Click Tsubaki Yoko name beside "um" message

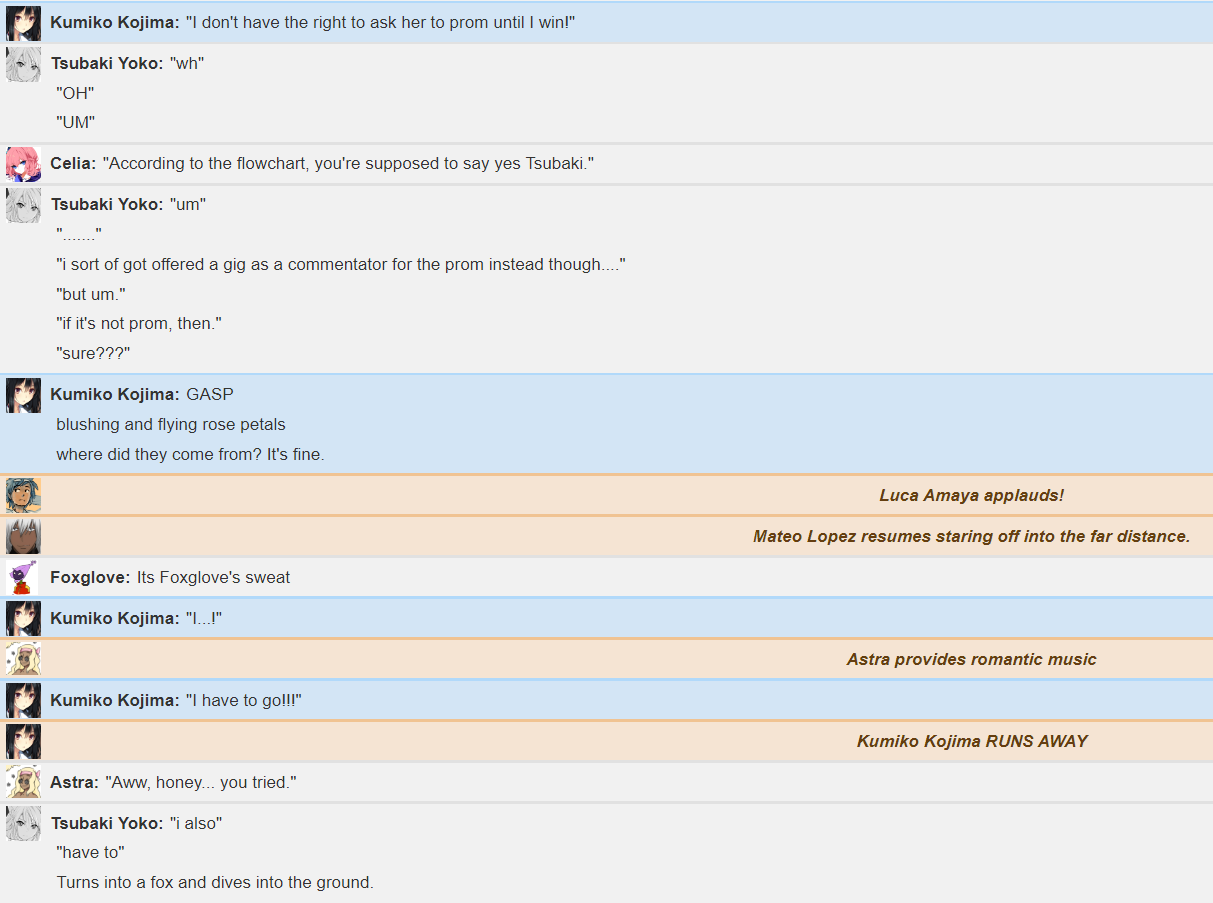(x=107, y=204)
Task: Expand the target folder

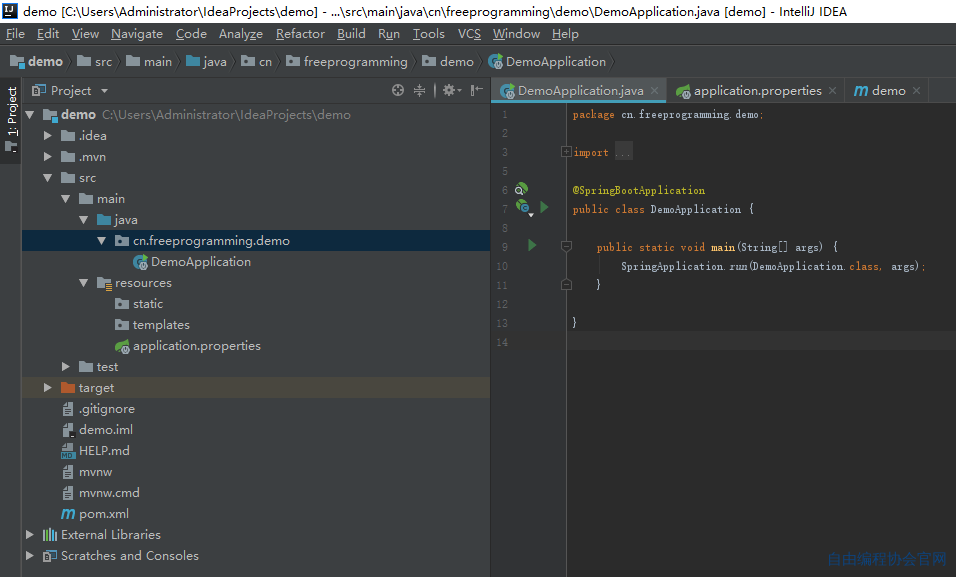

==

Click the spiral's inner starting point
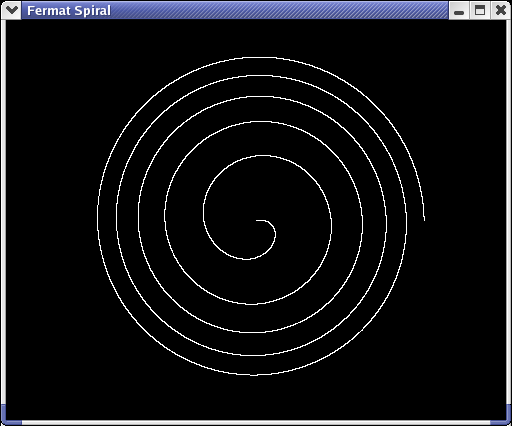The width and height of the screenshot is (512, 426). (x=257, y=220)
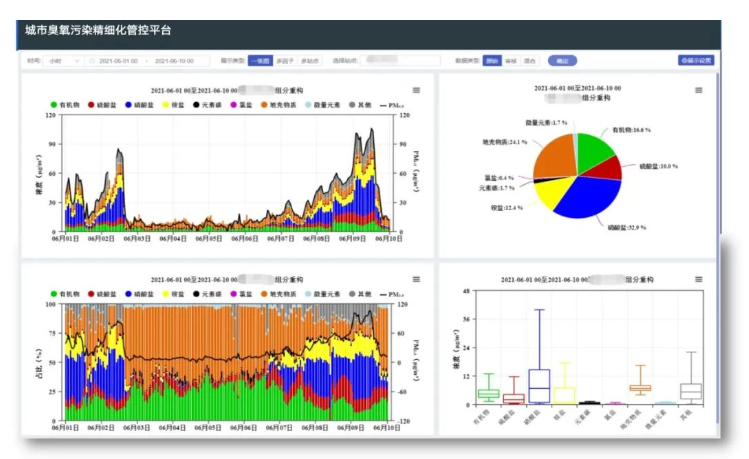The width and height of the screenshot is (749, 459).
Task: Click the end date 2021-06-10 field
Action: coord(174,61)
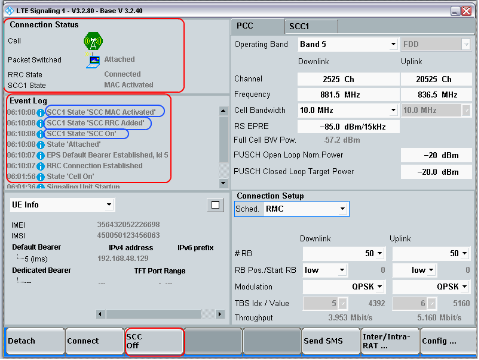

...

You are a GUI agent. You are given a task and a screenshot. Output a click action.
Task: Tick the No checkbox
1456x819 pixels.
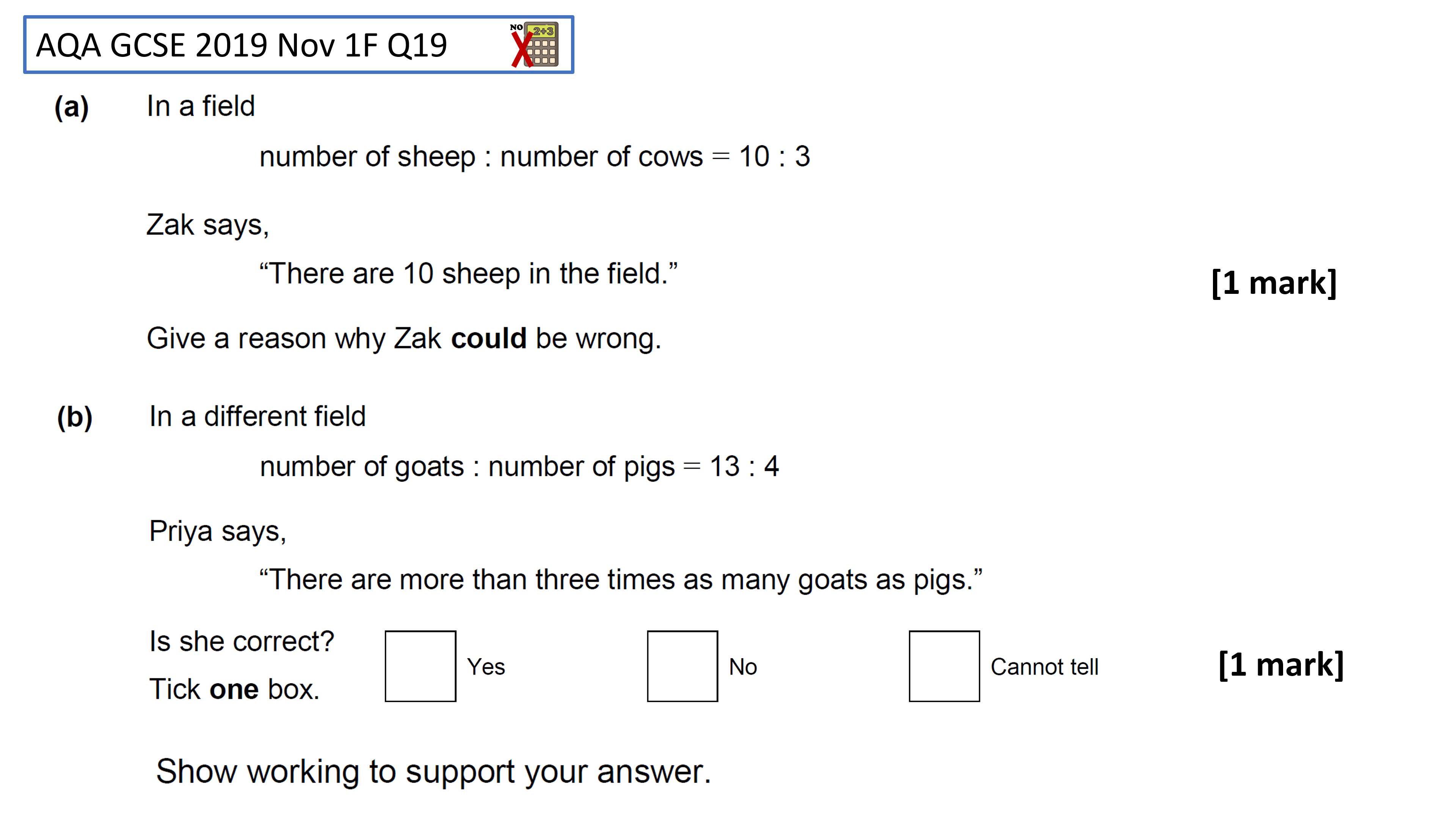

# What is required
The lines above from the line with "Click Tsubaki Yoko" through the line with "Task: Expand the target folder" are to be given again word for word, with no pictures among them.

# Solution below
Click Tsubaki Yoko name beside "um" message

(x=107, y=204)
Task: Expand the target folder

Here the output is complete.